Преобразовалась.

… Это была амфора.

Шея, талия, а голос.

Вот он, её голос…

Мотор ещё не рычит… и не урчит как мое чрево от фасоли.

Голос её – вода живого ключика, которая снимает усталость смертельную у путника дальней дороги. И эта животворящая водица льётся из глубоких недр, сердца земли. И моего сердца… И… не только моего. Вот такая она.

Праздничные, светлые, звонкие струи, явились, и осветили души сидящих в этом душном автобусе всех сидящих, вот он живительный бальзам-амброзия, панацея. И, волшебные, они бегут не по камешкам в соловьиную рощу, струятся и журчат в сердцах, улетевших в юность и… и, в детство, всех сидящих пассажиров.

Они уже не слышат, что зарычал яко змей Гаврилыч, мотор, допотопный дизель. А водитель, эх, водитель, забыл обо всём и всё смотрел на неё. Одним глазом пытался увидеть дорогу, а правым и третьим, видимо прорезался только что. И было непонятно, смотрит он и видит ли хоть что-нибудь, вообще. А дорога, да что дорога? Хорошая! Настоящая! Серпантины. Строилась еще при царе-батюшке. Сейчас она, дороженька, извивалась гадюкой многоголовой, и хохотала: «А покажу-ка, я вам, мать вашу, кузькину мать. Такую дорогу надо уважать, а не красотой девичьей глаза портить. И нечего тут млеть от красоты, хоть и неземной… Что же ты, водила, крутишь баранку шустро и невпопад, как улыбающаяся пиранья вертит хвостиком во время ритуального танца, обдирая, чью-то еще живую плоть, … которая бьется в предсмертных конвульсиях…

Автобус медленно тронулся. Остались в холодке стражи порядка, перегородившие дорогу на Ялту, через Ай – Петри. А мы, медленно, нежно проплыли около бывшей чебуречной, на бреющем, мимо бывшего общежития, где жили студенты и школьники с севера, приезжавшие когда-то на сбор лепестков роз. Ну, думает гончар, помолодевший и перепутавший год рождения своего, наоборот, думает, что зарычит этот допотопный зверюга, помчит по серпантинам, быстро и шустро, как его сын, и не увидать высот горных, замелькает всё, зарябит в глазах, и не услышать голос ручейка-амфоры, удушит эта отрыжка и грохот Везувия на колесах. Кракатау ненасытный…странностями мотора, и вождения-вожделения, водилы…
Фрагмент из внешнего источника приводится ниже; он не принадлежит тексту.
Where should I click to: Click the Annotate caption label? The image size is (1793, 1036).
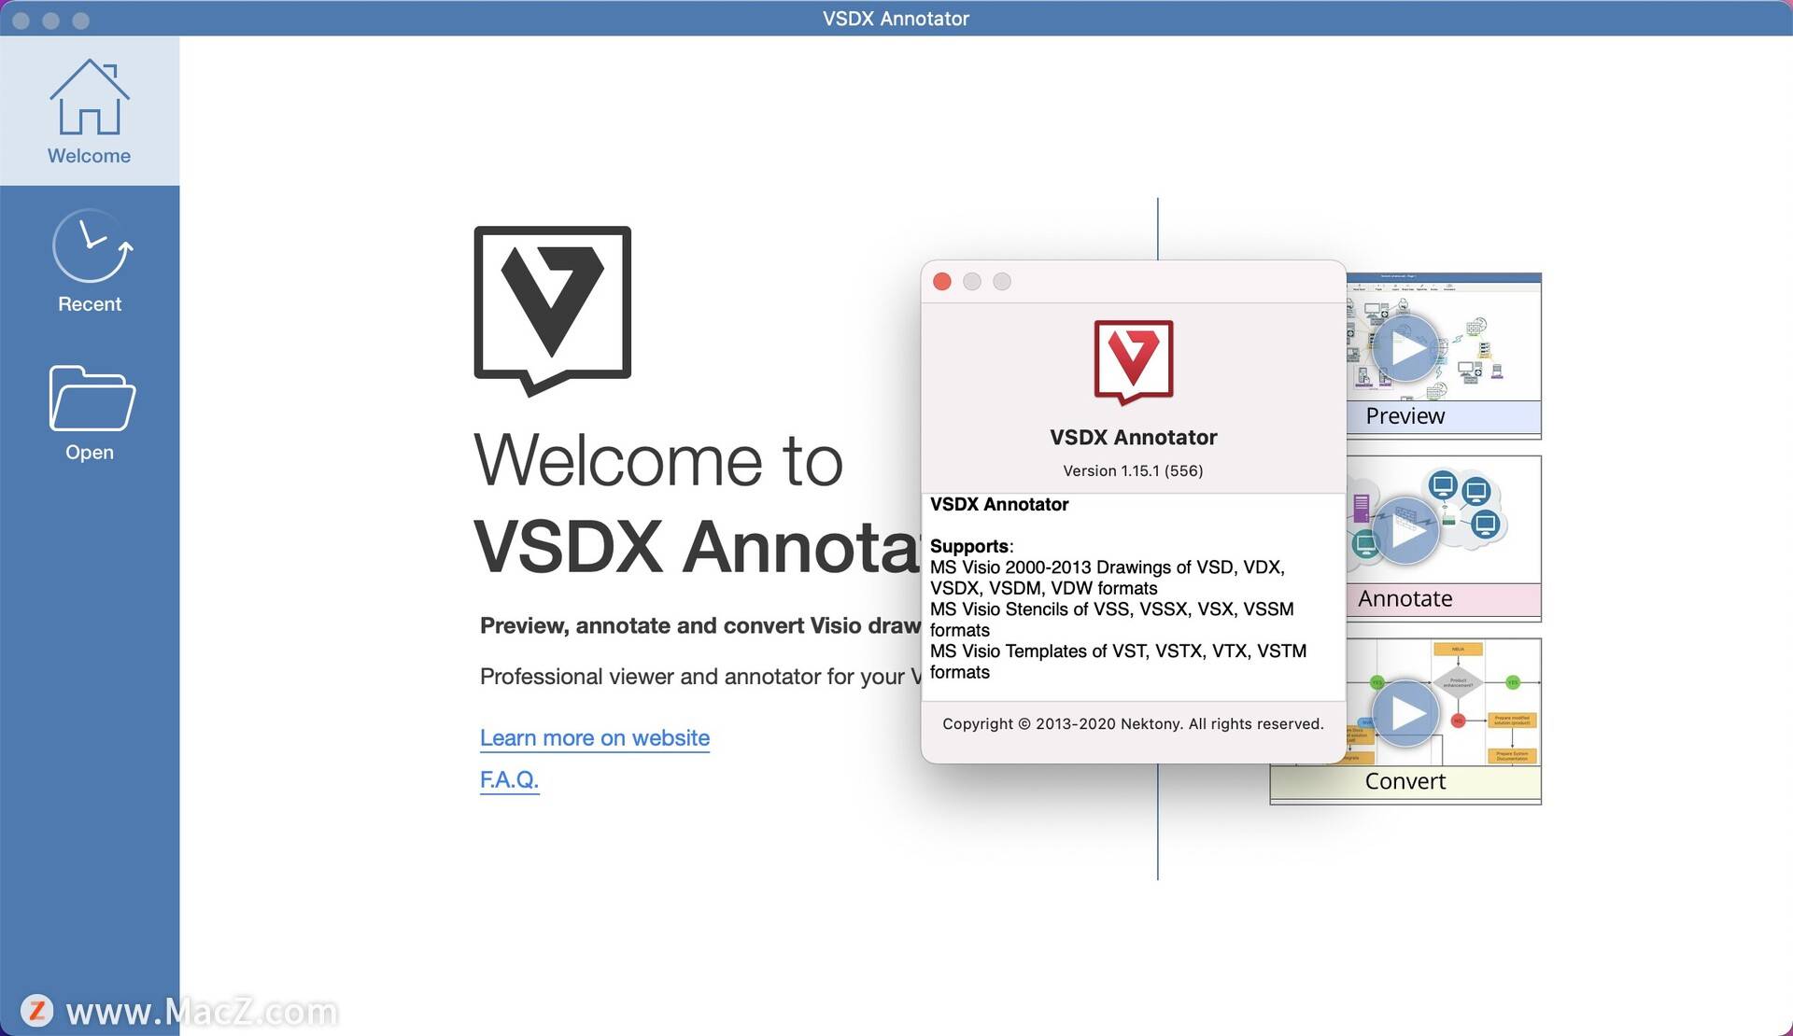pyautogui.click(x=1405, y=599)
Но, голос ручейка звучал и пел. Из горлышка Амфоры, мерцали искрились струи, похожие на волосы ундины-русалки, волосы как душистое вино «изабеллы» лилось, плескались от ветра, заполняя ароматом её смеха весь салон до последнего дальнего сиденья.

А там успел уже задремать еще один гончар, но уже от другой «изабеллы», которую умудрился принять на грудь целых два стакана, в такую то жару. Герой! И оттуда шёл другой аромат, но его не видели, и не ощущали, да и не хотели.
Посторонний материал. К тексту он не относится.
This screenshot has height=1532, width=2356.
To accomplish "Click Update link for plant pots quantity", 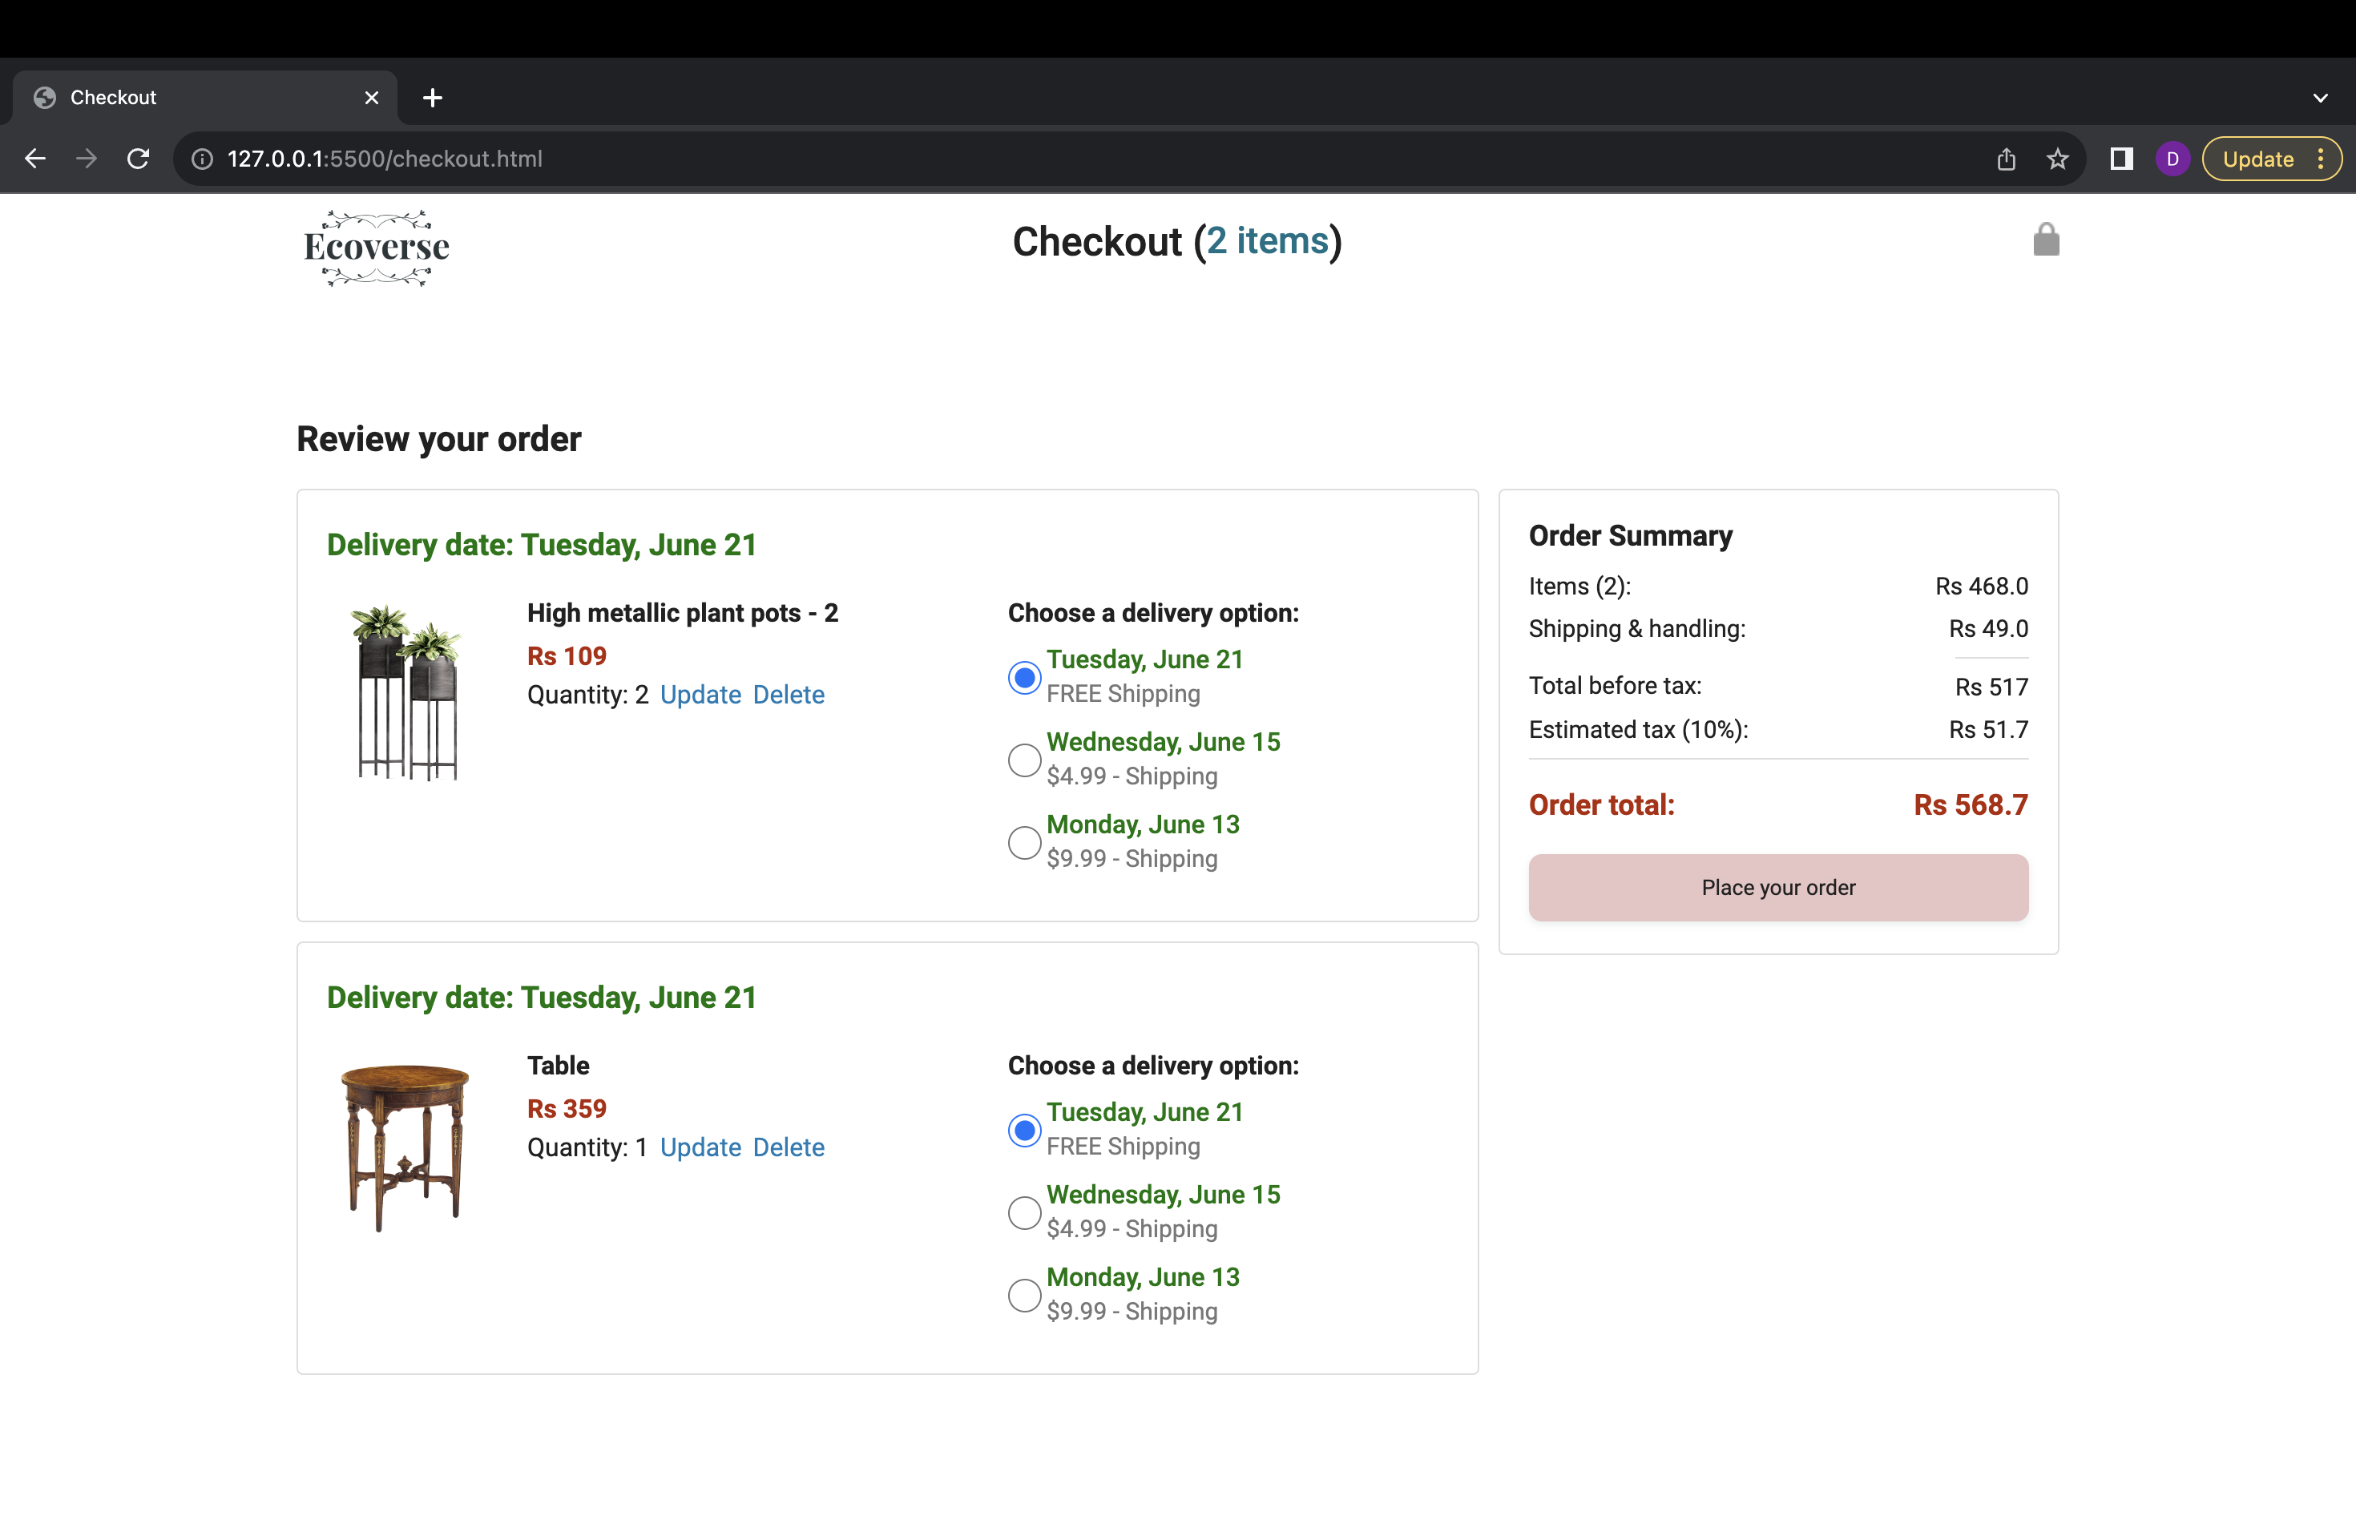I will point(700,695).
А водитель вёз амфору, как мастера возят заказчику квеври, огромного размера и значения, которую он ваял и обжигал долго и трудно. Он, мастер, вёз её как знамя, как символ радости друзей, гостей и всего многочисленного семейства горцев.
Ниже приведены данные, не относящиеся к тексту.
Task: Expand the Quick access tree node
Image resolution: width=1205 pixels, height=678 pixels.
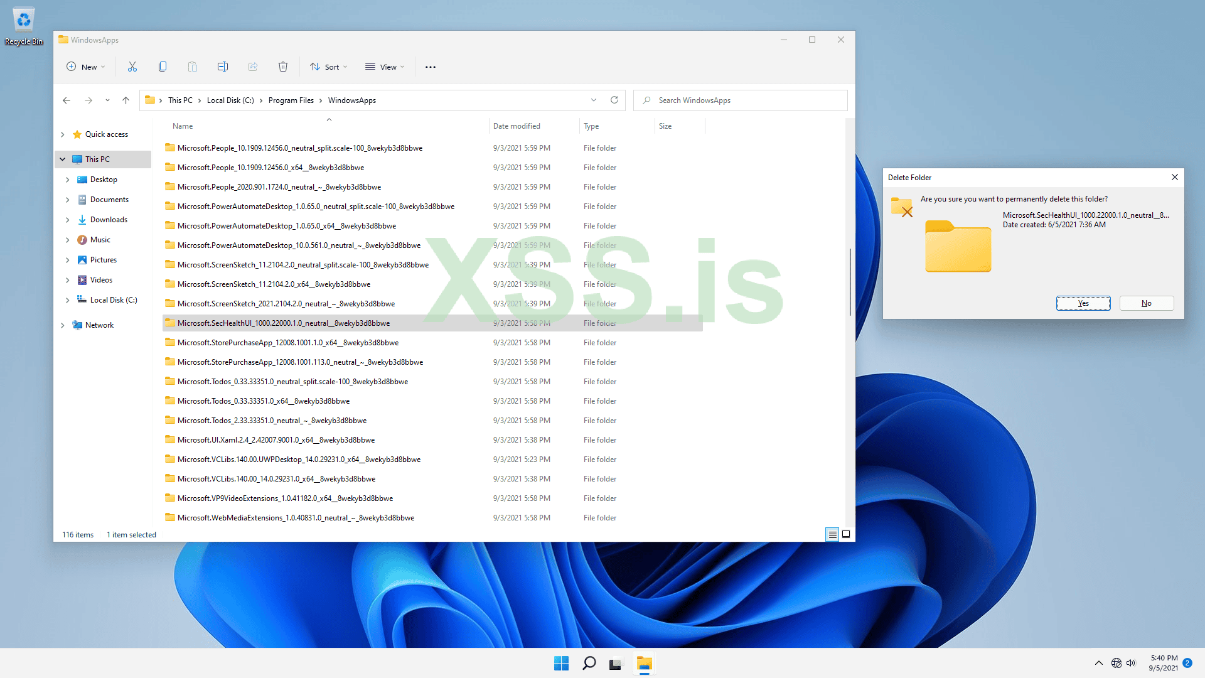Action: click(x=62, y=134)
Даа. Видел он такую, на Кавказе, вез мастер на арбе. Одна, огромная на всю арбу, в два огромных колеса. Кавкааз! А тут, у нас, в Крыму… и уже слышал звуки марша торжественного, радостной музыки Мендельсона…

Шофёр видел другое – её на своих руках, целовал ее волосы, пахнущие солнышком, дышал светом, который она излучала.

А гончар, только силуэт и огромные как китайский веер её ресницы. И почему-то вспомнил, что только прошло три дня, как его сынок прокатил по этой дороге. Они побывали в заросшей травой и колючками, когда-то живой мастерской, а сейчас запустение, не те силы, и времена… Остановились у ключа, попили водицы взяли с собой. Потом сын остановил машину, зашёл в магазин, потом другой. Принёс что-то подмышкой, и торжественно вручил его любимую «Изабеллу». Удивился отец, утро, жарко. И потом поехали медленно, на удивление и теперь можно спокойно смотреть по сторонам, любоваться такими красотами. Остановился, вспомнил, как отец впервые дал ему, пятилетнему сыну рулить.